What you need to do.
Output only the lines below that start at the line containing "Image resolution: width=1324" and end at the line containing "Task: Open the Документы tab", with both ends kept.

Material supplied.
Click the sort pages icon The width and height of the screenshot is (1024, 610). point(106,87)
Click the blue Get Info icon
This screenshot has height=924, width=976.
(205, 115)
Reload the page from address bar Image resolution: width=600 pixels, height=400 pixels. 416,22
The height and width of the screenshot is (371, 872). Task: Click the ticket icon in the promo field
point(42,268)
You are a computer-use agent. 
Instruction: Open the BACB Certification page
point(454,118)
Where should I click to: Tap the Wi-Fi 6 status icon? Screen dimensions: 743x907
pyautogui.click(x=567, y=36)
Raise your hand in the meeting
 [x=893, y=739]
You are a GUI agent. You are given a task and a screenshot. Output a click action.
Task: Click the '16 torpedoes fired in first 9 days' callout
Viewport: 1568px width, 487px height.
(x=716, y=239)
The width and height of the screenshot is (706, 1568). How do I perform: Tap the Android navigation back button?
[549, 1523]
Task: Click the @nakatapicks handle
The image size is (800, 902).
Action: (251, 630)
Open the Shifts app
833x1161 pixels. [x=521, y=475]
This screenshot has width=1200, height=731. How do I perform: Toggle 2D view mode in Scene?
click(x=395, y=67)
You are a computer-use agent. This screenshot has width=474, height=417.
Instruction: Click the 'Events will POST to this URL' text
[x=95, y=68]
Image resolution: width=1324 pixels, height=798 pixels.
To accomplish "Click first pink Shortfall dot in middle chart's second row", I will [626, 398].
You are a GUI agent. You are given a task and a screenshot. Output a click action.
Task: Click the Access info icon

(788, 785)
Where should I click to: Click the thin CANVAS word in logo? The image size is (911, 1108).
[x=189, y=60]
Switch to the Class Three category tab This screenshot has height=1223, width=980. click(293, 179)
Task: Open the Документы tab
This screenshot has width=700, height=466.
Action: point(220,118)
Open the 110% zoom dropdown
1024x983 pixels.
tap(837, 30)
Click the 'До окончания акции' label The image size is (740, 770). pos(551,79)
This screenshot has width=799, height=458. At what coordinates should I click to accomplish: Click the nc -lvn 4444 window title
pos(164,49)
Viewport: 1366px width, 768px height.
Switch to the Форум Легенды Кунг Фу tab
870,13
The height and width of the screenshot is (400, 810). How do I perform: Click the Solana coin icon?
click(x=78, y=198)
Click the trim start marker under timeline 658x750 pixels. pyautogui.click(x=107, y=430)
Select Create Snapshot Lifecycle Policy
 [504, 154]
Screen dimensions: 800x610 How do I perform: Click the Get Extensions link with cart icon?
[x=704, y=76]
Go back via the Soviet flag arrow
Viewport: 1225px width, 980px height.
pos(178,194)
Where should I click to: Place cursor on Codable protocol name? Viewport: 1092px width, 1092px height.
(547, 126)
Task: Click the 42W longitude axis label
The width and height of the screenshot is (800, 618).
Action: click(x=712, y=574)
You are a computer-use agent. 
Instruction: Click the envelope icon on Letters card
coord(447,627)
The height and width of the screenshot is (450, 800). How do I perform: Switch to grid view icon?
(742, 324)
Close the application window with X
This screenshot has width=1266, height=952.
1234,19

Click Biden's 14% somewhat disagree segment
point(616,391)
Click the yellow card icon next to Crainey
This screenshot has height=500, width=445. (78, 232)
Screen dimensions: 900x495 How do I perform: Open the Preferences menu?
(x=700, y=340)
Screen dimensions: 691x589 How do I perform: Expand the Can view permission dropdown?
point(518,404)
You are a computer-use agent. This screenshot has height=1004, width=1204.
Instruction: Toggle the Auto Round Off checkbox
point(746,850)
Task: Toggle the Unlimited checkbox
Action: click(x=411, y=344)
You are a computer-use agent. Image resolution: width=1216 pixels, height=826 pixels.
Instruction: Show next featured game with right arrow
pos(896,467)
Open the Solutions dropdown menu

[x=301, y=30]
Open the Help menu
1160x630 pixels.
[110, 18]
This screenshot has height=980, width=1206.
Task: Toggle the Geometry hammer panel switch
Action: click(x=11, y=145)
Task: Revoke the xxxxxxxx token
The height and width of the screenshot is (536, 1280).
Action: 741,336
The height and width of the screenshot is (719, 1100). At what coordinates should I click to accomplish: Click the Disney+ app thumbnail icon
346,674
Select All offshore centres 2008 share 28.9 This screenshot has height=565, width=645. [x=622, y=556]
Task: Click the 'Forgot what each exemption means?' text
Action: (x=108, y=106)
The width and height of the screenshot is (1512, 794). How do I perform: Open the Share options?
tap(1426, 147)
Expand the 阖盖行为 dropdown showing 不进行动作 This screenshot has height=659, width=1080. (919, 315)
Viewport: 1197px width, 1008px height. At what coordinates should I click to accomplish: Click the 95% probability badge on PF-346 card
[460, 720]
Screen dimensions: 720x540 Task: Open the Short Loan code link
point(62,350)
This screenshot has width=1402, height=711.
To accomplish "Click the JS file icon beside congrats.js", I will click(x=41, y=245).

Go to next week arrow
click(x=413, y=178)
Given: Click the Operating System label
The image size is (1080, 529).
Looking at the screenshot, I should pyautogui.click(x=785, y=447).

Response to this exercise.
Image resolution: width=1324 pixels, height=798 pixels.
To accomplish "Click first pink Shortfall dot in middle chart's second row", I will [626, 398].
You are a GUI agent. You are given a task and a screenshot. Output a click action.
Task: Click the Access info icon

(788, 785)
Where should I click to: Click the thin CANVAS word in logo? The image size is (911, 1108).
[x=189, y=60]
Switch to the Class Three category tab This screenshot has height=1223, width=980. click(293, 179)
Task: Open the Документы tab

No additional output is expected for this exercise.